«Para mim, não há deficientes profundos.
Há afectos
profundos.» Quem o diz é Maria João Oliveira Bichão, hoje com 54 anos,
para quem «a Isabel foi a primeira de muitas Isabéis» que acabariam por
povoar a sua vida.
Natural de Coimbra, técnica de radiologia no Hospital
de Torres Vedras, casada com um médico daquela zona, Maria João teve
conhecimento do caso num retiro, por intermédio de uma irmã das Servas de Nossa Senhora
de Fátima. E bateu-se pela Isabel, chegando a levá-la para sua casa.
Desse tempo guarda um «grande amargura» e uma «grande
revolta». «Criei muitas inimizades e fui mesmo molestada
profissionalmente, devido a essa situação», afirmou ao DN. E recorda a
«enfermeira que fechava Isabel, porque queria ir fumar um cigarro», as
reclamações que fez por isso e as retaliações que sofreu. Lembra ainda o
percurso pelos hospitais de Torres Vedras, Santa Maria e D. Estefânia.
Refere a atitude de um médico que se riu da menina, dizendo: «É isto
que aqui está.» Fala ainda de diversas instituições, incluindo religiosas,
que recusaram a Isabel, queixando-se de que ela rasgava lençóis e
provocava distúrbios. Verdade seja dita: em minha casa, nunca fez tal».

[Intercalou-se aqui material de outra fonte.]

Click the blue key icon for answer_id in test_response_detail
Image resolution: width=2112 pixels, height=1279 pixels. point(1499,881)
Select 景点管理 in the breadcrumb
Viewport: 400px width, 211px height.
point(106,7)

Esta foi uma primeira fase. «Ninguém aceitou a Isabel»,
conta Maria João, para adiantar que «ela teve de regressar à mãe. Aí já
não foi para o galinheiro, mas sim para o curral».
Maria João tentou falar com a comunicação social,
nomeadamente com a televisão: «Ninguém me ouviu.» Foi então que o DN
publicou a reportagem e Manuela Eanes, mulher do então Presidente da
República, interessou-se pelo caso. Isabel veio para Lisboa e foi
internada num colégio.
Maria João mandava dinheiro e tentava o contacto:
«Mas
quando dizia o meu nome, desligavam-me logo o telefone.» O tempo e a
vida encarregaram-se de um maior afastamento. Maria João sofreu problemas graves
de saúde e, quando procurou ter notícias de Isabel, só soube que
o dinheiro que enviava já não tinha destino e que o colégio aparentemente fechara.
«Uma das minhas amarguras é reconhecer que se podia
fazer mais e melhor por estas crianças. Há muitas organizações - a
explosão da sida e da droga levou a que outras prioridades fossem
assumidas - mas poucos olham por estas crianças, menos cuidadas de pai e
mãe e abandonadas pela sociedade», declara Maria João.
Entretanto, casada e sem filhos, Maria João tem dado
apoio a outras crianças necessitadas e adolescentes em risco: «Em nome da
Isabel», como salienta.
«Tenho muita pena de não ter capacidade para poder
fazer uma casa de acolhimento». E fala da sua amargura: «Se há 18
anos eu tivesse tido possibilidade de adivinhar o que ia acontecer e
tivesse tido capacidade financeira para tal, nunca teria deixado ir a Isabel.»